We seem to be talking past each other. Let's go back to basics:

Neither GC nor malloc/free (which I am going to start abbreviating as MF) are 100% guaranteed not to fail under all circumstances. As a trivial example, if you try to allocate more memory than you actually have physically available, both GC and MF will fail. That is not the only example of a circumstance under which they will fail, but that is irrelevant. The point is simply that there are circumstances under which both GC and MF can fail. This is true regardless of any real-time considerations. So the possibility of failure is a fact of life that cannot be discharged even with arbitrarily clever allocation technologies, and even in the absence of hard-real-time constraints.

Likewise, there are circumstances where both GC and MF are essentially equivalent. If (for example) you only ever allocate a finite amount of memory, and that amount is less than what is available, and you never free anything, and you never produce any garbage, then both GC and MF will work. As an ancillary observation, even the most naive implementation of GC and MF will return results in O(1) time, and the multiplicative constant will be very low. In other words, under these circumstances, both GC and MF can be reasonably considered to be "hard-real-time". Their behaviors will be essentially indistinguishable.
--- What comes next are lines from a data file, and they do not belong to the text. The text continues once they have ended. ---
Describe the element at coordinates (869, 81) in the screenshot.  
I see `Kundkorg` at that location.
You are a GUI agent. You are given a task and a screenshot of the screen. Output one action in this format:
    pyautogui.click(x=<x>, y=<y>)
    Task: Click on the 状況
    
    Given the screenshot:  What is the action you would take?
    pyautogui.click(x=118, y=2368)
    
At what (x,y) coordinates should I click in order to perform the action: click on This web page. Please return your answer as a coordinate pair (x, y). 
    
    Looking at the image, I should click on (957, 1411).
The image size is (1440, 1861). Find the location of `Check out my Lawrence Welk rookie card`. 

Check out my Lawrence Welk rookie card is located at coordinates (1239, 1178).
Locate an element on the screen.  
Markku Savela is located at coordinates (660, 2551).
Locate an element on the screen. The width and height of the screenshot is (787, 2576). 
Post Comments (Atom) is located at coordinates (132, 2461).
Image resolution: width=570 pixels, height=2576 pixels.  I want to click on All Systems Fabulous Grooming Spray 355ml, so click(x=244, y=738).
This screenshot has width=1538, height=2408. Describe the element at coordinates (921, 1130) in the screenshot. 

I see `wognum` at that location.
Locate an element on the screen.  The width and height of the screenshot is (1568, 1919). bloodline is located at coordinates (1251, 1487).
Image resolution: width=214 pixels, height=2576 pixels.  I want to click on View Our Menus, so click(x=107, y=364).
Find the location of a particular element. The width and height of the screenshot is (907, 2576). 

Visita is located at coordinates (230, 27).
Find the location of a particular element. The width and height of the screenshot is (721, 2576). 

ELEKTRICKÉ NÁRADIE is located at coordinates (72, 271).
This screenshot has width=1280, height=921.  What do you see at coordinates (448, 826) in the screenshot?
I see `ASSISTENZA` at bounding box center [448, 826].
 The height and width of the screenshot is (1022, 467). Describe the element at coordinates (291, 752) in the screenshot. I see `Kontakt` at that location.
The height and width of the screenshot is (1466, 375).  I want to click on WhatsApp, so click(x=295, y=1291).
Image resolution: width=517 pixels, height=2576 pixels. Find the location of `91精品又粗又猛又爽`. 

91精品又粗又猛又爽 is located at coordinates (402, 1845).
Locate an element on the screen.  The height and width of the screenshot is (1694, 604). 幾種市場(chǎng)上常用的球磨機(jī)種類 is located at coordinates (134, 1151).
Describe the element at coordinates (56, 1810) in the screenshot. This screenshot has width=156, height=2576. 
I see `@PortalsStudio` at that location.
The only circumstance under which the question of GC vs MF becomes interesting at all is in more complicated situations, where you have complex allocation and de-allocation patterns, and the total amount of memory you are allocating over the lifetime of the program is more than the amount of physical memory available. Under those circumstances you have to be clever and re-use memory that has been previously allocated and freed, either manually, or by a collector.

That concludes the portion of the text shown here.